▶ _Goal of the exercise_: Copy each line below containing "dialog".
[Start of section]
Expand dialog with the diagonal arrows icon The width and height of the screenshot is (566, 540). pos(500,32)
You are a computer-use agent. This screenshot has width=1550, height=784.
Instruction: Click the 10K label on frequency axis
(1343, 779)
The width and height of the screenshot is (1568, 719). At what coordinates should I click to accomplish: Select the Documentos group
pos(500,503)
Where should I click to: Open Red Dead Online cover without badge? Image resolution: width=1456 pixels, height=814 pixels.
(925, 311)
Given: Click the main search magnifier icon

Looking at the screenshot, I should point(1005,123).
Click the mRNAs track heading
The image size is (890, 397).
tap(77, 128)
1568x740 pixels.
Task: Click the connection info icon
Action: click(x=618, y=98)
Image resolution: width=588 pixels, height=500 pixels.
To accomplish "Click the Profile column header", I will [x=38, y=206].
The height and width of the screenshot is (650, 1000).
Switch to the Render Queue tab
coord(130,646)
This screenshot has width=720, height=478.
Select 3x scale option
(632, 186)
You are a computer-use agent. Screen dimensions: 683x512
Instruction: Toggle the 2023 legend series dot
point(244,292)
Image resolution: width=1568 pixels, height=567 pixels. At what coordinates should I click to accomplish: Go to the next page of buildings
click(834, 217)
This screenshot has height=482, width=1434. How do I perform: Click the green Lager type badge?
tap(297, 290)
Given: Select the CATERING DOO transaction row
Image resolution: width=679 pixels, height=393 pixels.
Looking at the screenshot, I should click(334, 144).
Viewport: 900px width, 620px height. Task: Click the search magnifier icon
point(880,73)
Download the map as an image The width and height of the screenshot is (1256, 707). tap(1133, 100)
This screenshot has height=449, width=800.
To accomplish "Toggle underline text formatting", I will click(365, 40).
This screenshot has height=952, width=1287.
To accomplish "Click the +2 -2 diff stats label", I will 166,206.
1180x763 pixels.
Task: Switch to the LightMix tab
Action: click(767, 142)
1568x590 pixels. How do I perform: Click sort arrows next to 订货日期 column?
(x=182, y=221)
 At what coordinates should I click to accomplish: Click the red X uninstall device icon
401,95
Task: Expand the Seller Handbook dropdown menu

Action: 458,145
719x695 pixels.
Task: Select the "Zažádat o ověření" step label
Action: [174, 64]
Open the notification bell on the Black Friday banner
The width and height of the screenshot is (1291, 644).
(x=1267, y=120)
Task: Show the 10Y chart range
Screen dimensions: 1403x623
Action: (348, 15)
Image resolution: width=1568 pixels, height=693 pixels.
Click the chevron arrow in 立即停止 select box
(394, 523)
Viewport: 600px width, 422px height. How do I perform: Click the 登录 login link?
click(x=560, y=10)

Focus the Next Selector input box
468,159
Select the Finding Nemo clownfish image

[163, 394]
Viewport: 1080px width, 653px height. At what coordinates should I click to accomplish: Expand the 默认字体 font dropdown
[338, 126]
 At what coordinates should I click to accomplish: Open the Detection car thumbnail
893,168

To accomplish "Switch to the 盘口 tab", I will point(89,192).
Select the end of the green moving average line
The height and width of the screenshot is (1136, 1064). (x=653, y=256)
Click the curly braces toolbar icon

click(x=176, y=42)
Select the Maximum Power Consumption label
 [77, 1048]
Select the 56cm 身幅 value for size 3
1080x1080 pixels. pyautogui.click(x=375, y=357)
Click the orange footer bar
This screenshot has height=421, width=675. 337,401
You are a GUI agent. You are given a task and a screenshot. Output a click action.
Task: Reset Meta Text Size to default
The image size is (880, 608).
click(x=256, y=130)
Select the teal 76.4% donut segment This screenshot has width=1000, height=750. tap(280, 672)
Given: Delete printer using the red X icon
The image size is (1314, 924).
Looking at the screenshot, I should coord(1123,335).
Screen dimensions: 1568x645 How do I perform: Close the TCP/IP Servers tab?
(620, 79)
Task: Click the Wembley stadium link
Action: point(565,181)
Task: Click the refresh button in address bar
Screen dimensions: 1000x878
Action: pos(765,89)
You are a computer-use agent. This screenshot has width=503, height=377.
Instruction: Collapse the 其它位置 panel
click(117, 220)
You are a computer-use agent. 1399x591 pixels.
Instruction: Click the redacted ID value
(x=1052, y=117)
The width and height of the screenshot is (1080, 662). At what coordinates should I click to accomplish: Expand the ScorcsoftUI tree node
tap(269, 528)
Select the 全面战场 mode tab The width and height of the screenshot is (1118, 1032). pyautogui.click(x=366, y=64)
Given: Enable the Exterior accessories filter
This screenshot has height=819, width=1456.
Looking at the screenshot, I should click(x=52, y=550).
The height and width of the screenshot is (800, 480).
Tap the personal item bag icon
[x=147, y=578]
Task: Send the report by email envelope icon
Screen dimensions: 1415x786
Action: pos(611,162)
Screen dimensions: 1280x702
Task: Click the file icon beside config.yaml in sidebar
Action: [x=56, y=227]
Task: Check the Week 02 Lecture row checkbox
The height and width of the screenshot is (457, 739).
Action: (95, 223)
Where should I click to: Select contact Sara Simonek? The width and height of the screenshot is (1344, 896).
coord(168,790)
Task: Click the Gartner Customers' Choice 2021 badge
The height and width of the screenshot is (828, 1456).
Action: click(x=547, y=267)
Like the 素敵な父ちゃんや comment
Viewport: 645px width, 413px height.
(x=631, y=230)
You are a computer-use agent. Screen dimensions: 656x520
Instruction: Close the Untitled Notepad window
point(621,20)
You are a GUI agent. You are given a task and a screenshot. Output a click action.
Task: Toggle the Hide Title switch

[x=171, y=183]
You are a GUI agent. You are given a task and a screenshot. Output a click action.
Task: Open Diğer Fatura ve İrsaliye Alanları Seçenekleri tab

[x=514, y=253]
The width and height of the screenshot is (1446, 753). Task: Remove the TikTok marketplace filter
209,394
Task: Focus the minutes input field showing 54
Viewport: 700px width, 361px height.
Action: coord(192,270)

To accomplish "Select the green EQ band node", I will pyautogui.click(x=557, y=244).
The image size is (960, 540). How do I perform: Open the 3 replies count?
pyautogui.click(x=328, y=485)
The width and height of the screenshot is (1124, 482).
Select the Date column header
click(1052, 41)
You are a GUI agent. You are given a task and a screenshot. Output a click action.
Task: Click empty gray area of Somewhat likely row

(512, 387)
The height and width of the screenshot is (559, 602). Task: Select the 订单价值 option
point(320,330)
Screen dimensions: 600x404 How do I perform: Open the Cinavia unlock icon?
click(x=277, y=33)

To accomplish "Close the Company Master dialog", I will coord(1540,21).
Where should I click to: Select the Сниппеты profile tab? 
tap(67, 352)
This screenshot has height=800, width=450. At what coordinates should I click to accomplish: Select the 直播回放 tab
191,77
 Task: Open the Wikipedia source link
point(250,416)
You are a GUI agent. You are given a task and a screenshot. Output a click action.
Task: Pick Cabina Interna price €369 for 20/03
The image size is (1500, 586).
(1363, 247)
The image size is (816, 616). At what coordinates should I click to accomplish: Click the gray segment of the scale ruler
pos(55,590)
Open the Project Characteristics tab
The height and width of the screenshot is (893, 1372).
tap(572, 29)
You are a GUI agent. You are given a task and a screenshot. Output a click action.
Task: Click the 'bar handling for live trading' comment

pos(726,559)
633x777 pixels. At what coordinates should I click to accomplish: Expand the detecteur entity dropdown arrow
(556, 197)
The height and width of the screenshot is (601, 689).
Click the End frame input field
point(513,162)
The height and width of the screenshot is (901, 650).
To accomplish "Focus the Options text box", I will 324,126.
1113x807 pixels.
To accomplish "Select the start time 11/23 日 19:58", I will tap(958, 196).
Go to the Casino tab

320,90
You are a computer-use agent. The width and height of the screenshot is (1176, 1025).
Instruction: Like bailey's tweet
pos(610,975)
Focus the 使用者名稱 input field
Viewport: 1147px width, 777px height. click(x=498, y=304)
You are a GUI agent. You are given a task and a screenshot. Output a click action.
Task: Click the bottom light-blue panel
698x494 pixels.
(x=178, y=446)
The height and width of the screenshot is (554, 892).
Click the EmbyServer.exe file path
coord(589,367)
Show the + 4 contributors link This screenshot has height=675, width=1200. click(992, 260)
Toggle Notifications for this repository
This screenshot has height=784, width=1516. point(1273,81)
[End of section]
▶ _Answer for the task_:
Expand dialog with the diagonal arrows icon The width and height of the screenshot is (566, 540). pos(500,32)
To accomplish "Close the Company Master dialog", I will coord(1540,21).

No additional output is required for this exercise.